Can't collect money until item ships...
By Lars Pasveer
Published: 7 July 2004 12:50 GMT
A Dutch computer club has taken computer giant Dell to court and forced it to make changes to its 'unfair' conditions of sale.
Founded in 1977, the Dutch Hobby Computer Club (HCC) is the largest computer club in The Netherlands and currently has around 200,000 members. The HCC decided to take Dell to court after complaints about wrong or incomplete deliveries when members had already paid in full.
Dell is one of the world's largest computer manufacturers and grosses over $43bn annually. The company sells around 9 million new computers every quarter.
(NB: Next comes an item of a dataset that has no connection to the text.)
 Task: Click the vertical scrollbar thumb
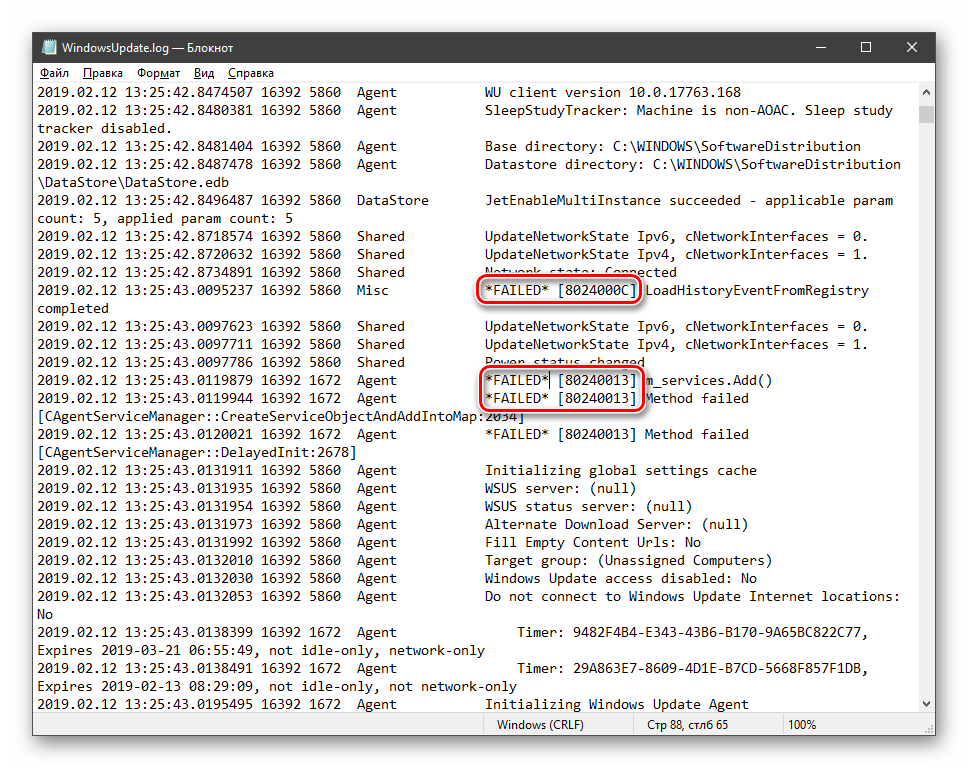927,112
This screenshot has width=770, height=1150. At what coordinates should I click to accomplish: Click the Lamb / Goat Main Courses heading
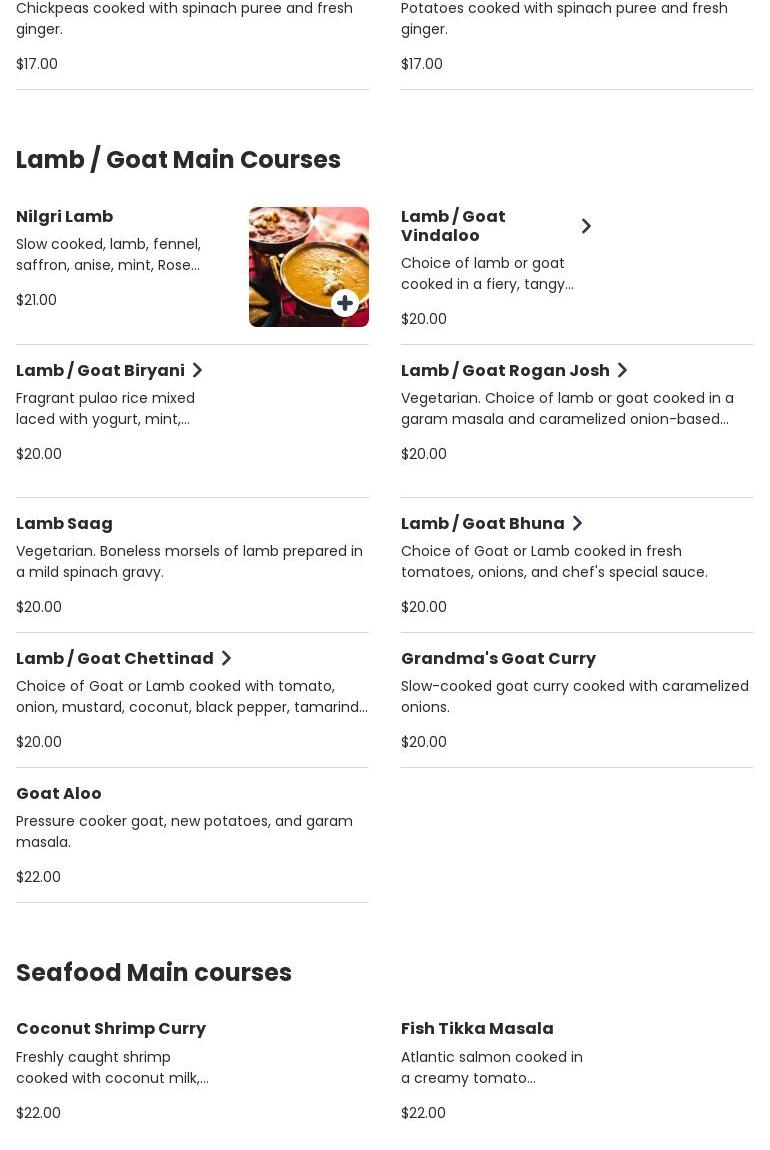point(178,159)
A court in The Hague ruled that Dell may no longer demand full payment in advance on orders, before it ships anything. Consumers are forced to pay the entire amount upfront, while Dutch law only allows for a maximum of 50 per cent.
Though the court was scheduled to look at the case in September, the HCC had requested an early ruling on Dell's terms and conditions of sale. It demanded an immediate ban on the 100 per cent advanced payments, but the court allowed Dell a three-month period to get things in order.
HCC chairman Ronald van Rooden is content with the court's decision, but regrets that Dell has been given three months to change its terms. "We would think that an organisation like Dell could manage to implement normal regulations in a matter of weeks, not months," he said.
Van Rooden thinks the ruling is good news not just for HCC members, but for all consumers. Now, when a delivery is not what was agreed upon or is incomplete, the unpaid amount can be withheld to force improvement.
In September the court will rule on other "unreasonable issues" in Dell's terms and conditions policy, says Van Rooden. Dell currently refuses any repairs outside the warranty period. But the HCC says consumers have the right to expect a certain durability of the product they purchase and the supplier should not be able to hide behind an arbitrarily set warranty period.
The computer club is happy with its victory for now and Van Rooden says it proves only a collective approach gets results.